Trailing by nine with two minutes left in the first half, West Chester locked in to play some of its best defense of the season. The Golden Rams held Shepherd without a point for more than an eight-minute span, a 17-0 run that finally ended with under 14 minutes left in regulation. 

It was 13 straight successful defensive possessions, including three turnovers and 11 missed shots.

“I want to say maybe four or five games ago we just weren’t defending well, we weren’t in the right spots and every day we’ve been working on being in the right spots,” Blair said. “Winning or losing is a difference of maybe two steps or an angle. Tonight they were in those spots, the angles were good, there might have been two or three times where we didn’t execute our drops, but getting out on shooters, on the catch, trying to get a hand over the ball, that was big tonight. 

WCU dominated a large portion of the second half. The hosts went up by double digits for the first time on a Joshua Walker layup with 9:21 left, and Smith’s triple gave them their biggest lead. Shepherd made a push down the stretch, getting within five points with 25 seconds left, but West Chester closed the game out by going 5-of-6 at the stripe.

East Division top seed Lock Haven awaits on Wednesday in the quarterfinals. The Eagles have won both matchups this season but only by a total of four points, including on a shot with four seconds left in a one-point defeat on Feb. 3.

“Both games came down by the wire, we were up one with 30 seconds left, we just couldn’t get a stop,” Smith said. “Now I feel like we came together more, we’re more of a team now, we know what to do, so we’re going to go up there and take care of business.”


Smith (above) and WCU are in the PSAC quarterfinals. (Photo: Josh Verlin/CoBL)

Smith’s status as a fourth-year senior on the team, though he’s a junior by eligibility, makes him somewhat unique for the Rams. He was one of four freshmen Blair brought in in his 2021 class; as of this season, he’s the only one of the four left, and the only member of the team who was there when he arrived.
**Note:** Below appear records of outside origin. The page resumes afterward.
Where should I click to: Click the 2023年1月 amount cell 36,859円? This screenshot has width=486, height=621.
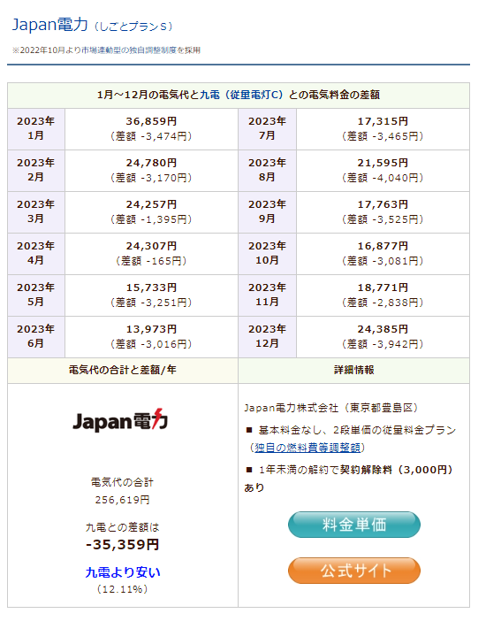point(151,129)
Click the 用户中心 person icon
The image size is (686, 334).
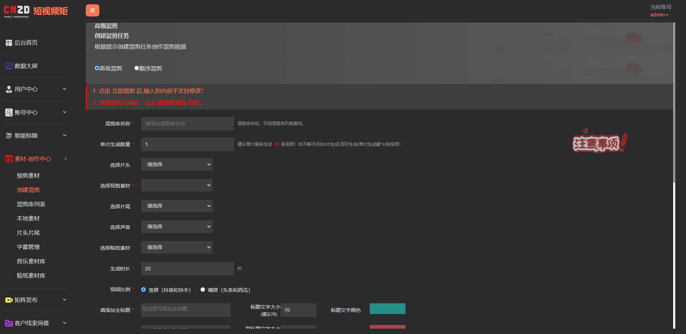(9, 89)

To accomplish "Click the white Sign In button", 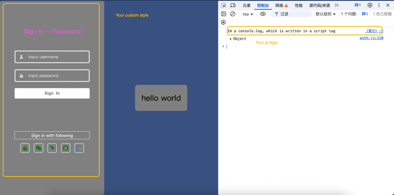I will coord(52,93).
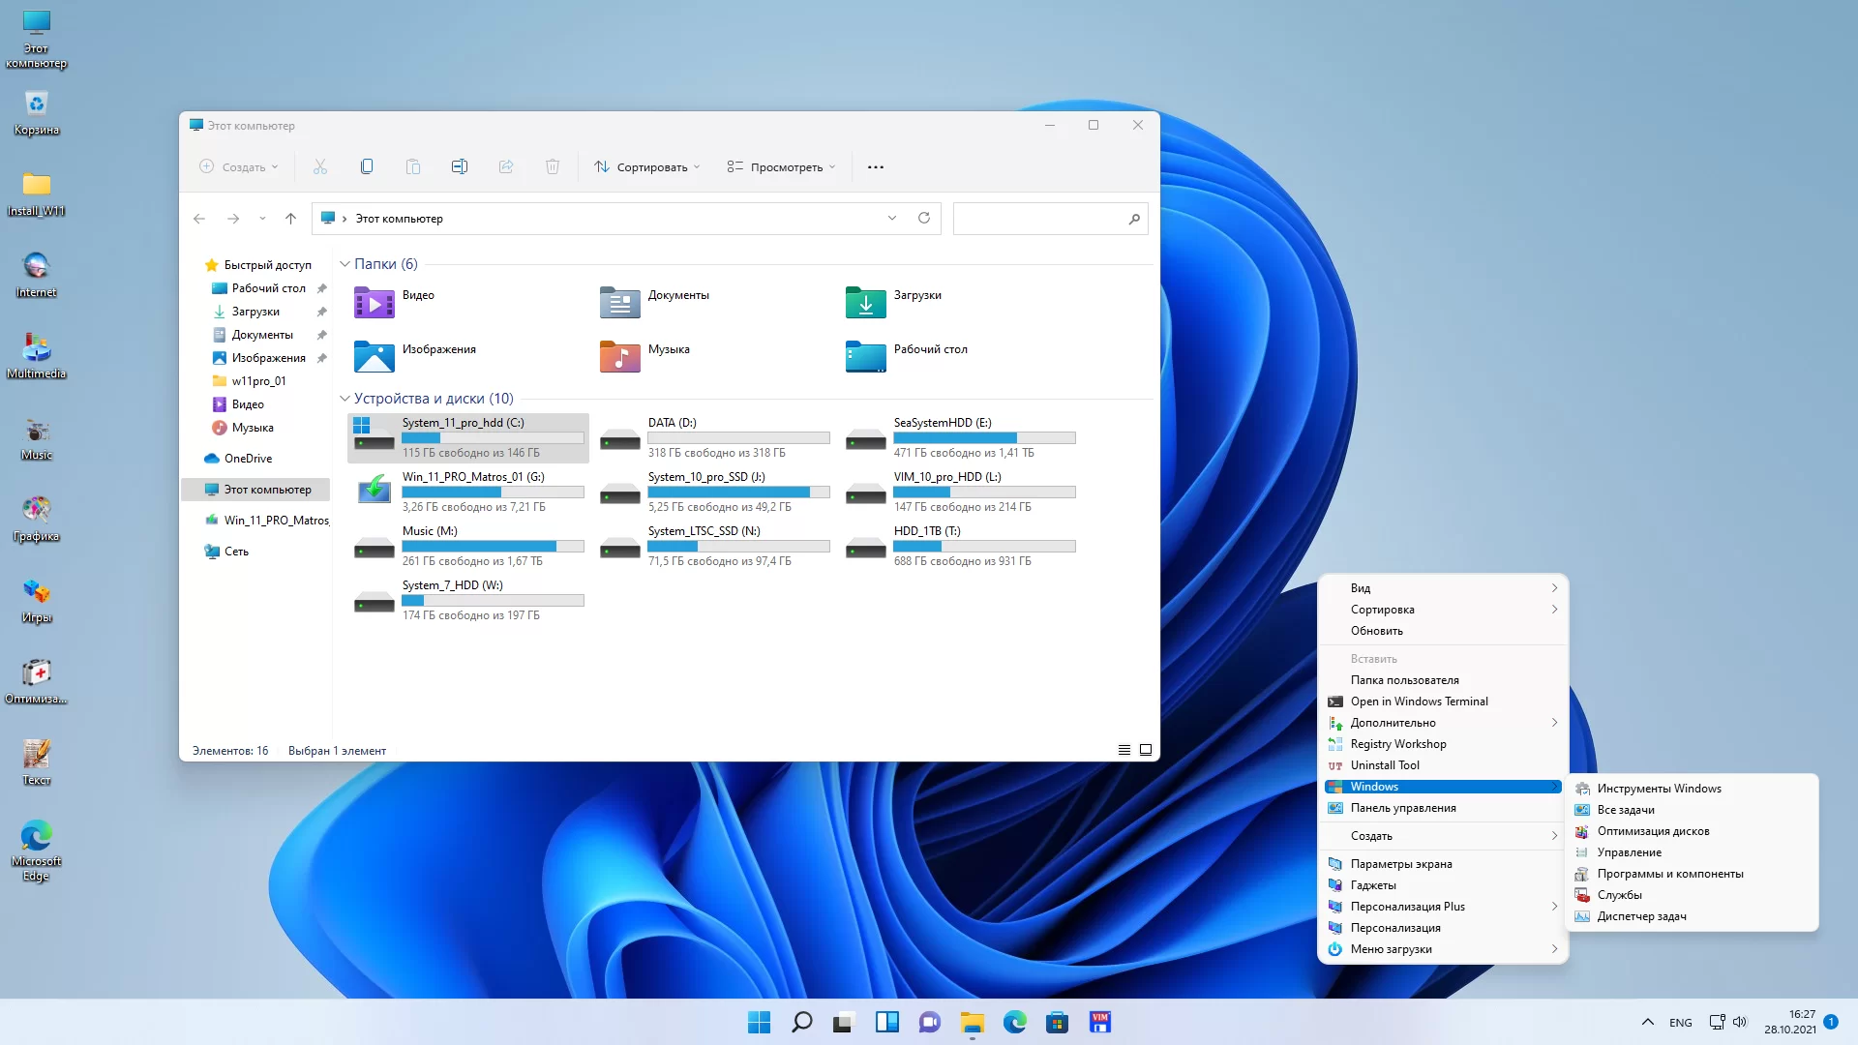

He’s stuck with it through a host of arrivals and departures, including his former McDevitt teammate Jamil Manigo, who left the team midway through last season. Blair and his staff bolstered the lineup with a number of Division I and grad transfers — this year’s group goes a dozen deep or more on a regular basis — but not many have been in West Chester for longer than a couple seasons.

“My team, they depend on me a lot,” Smith said. “All the freshmen, sophomores [...] they expect me to go out and perform every game. I’ve got to do my part at all times because they’re looking up to me, and I’m a leader.”
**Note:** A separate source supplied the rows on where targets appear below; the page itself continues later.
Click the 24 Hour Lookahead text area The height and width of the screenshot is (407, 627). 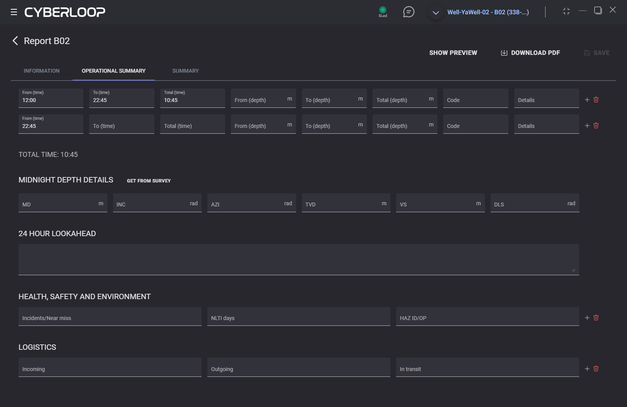click(x=298, y=259)
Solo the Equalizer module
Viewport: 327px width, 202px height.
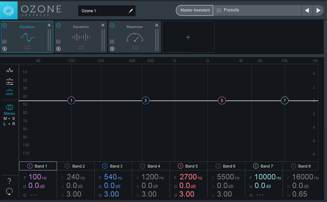(x=5, y=49)
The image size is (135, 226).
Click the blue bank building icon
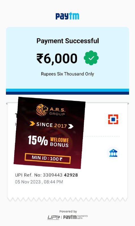[x=113, y=153]
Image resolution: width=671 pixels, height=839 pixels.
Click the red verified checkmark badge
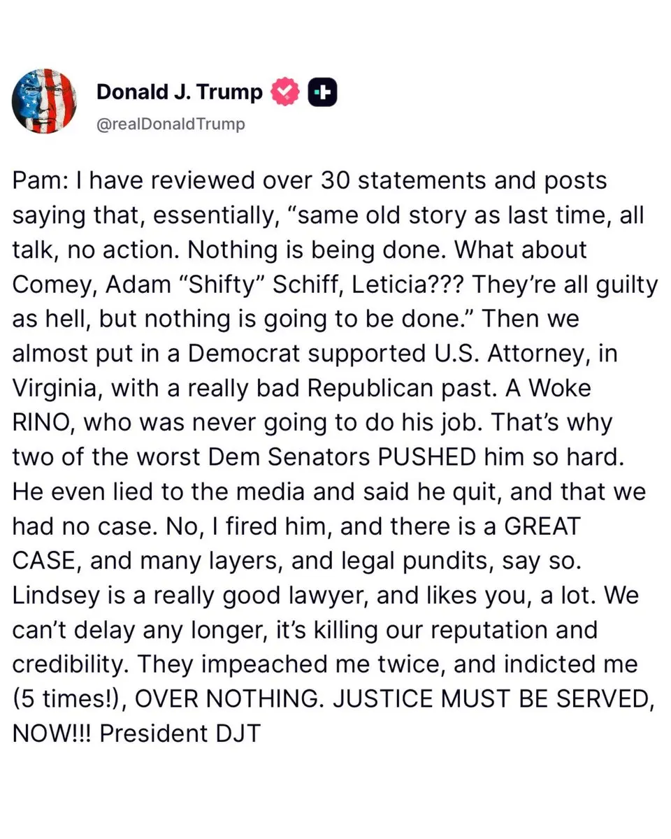click(x=285, y=92)
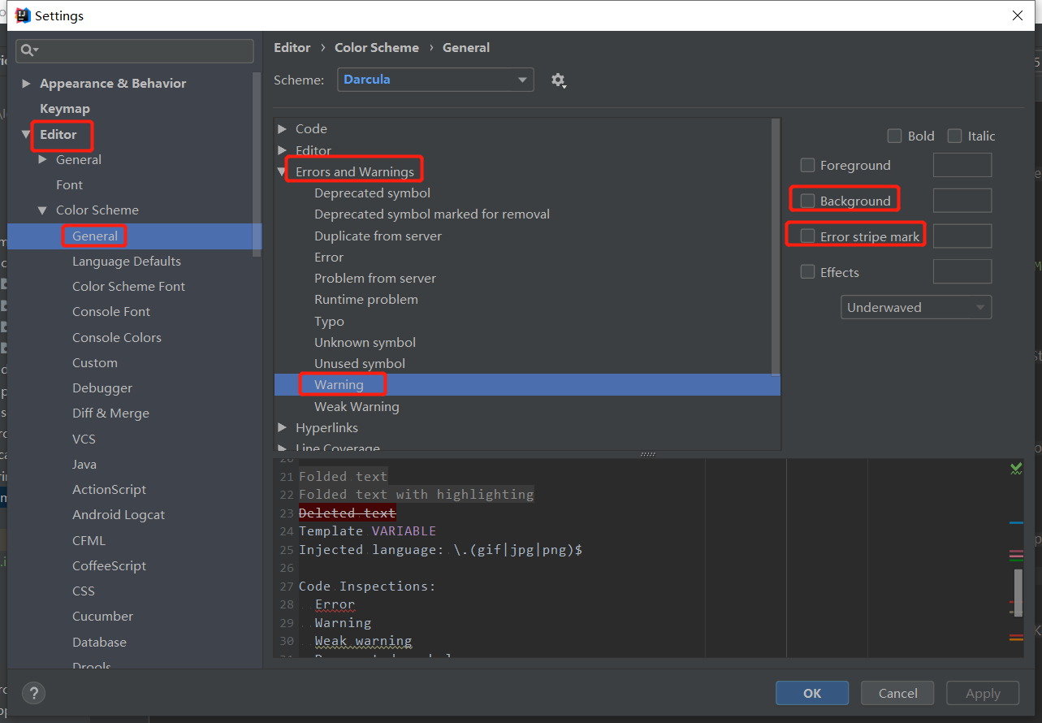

Smith, whose mother Jamie Dean played ball at Delaware State, said he’s planning on a career in athletics, potentially in a sports agency; he’s less concerned about how he stays around sports and more concerned with that he stays around sports. First up, of course, is a playing career that’s not close to over.

It would likely take a run to the PSAC championship for West Chester to get back to the Division II tournament for the first time since 2019. If the Golden Rams fall short, Smith will have a decision to make. 

As an experienced college guard who’s proven he can score from all three levels, he’d have a chance to do a graduate transfer year at a Division I school, something that’s becoming more common for D-II grads in the transfer portal era as D-I coaches aim to bring in maturity and experience. 

It’s a path that worked well for recent WCU grad Kyle McGee, who’s currently starting at point guard for Sacred Heart, among others. Or he can come back to West Chester, aim for another championship, and an almost-guaranteed spot in the top five on WCU’s career scoring list; catching Blair (2,025 points), currently in second, seems unlikely.

Blair called Smith’s decision “the elephant in the room” and said the two have talked about it a it, the coach ready to support whatever it is Smith does, but Smith isn’t ready to discuss it publicly.

“I ain’t ready to look into that right now, I’m just ready to keep getting wins and wins, and go as far as we go,” he said. “It’s playoff time and it’s all about my team right now.”